◆ TASK STATEMENT: All of the listing must be given again exactly, except that the images are dropped.

★ ★ ★ ★

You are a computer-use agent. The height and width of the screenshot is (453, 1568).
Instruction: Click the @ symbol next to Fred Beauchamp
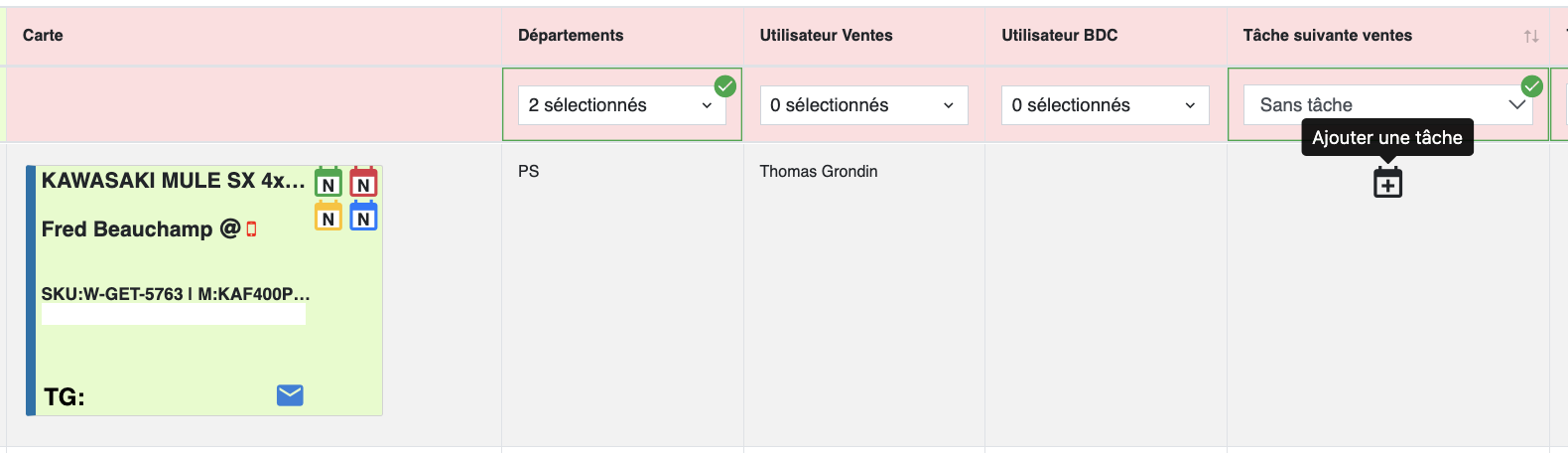click(230, 228)
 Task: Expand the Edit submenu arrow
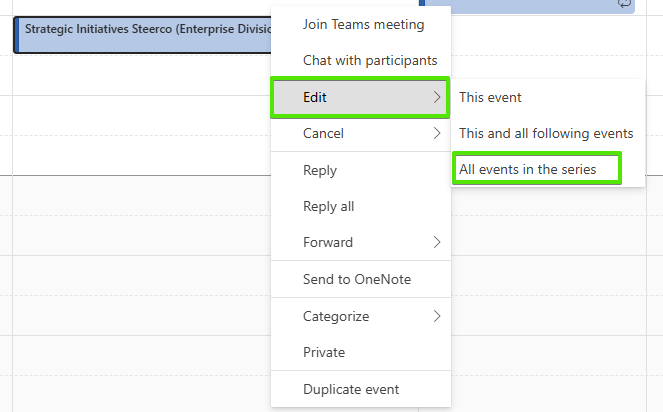[x=436, y=97]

★ ★ ★ ★

◆ RESPONSE BELOW:
You are a computer-use agent. The height and width of the screenshot is (453, 1568).
Instruction: Click the @ symbol next to Fred Beauchamp
click(230, 228)
 Task: Expand the Edit submenu arrow
[x=436, y=97]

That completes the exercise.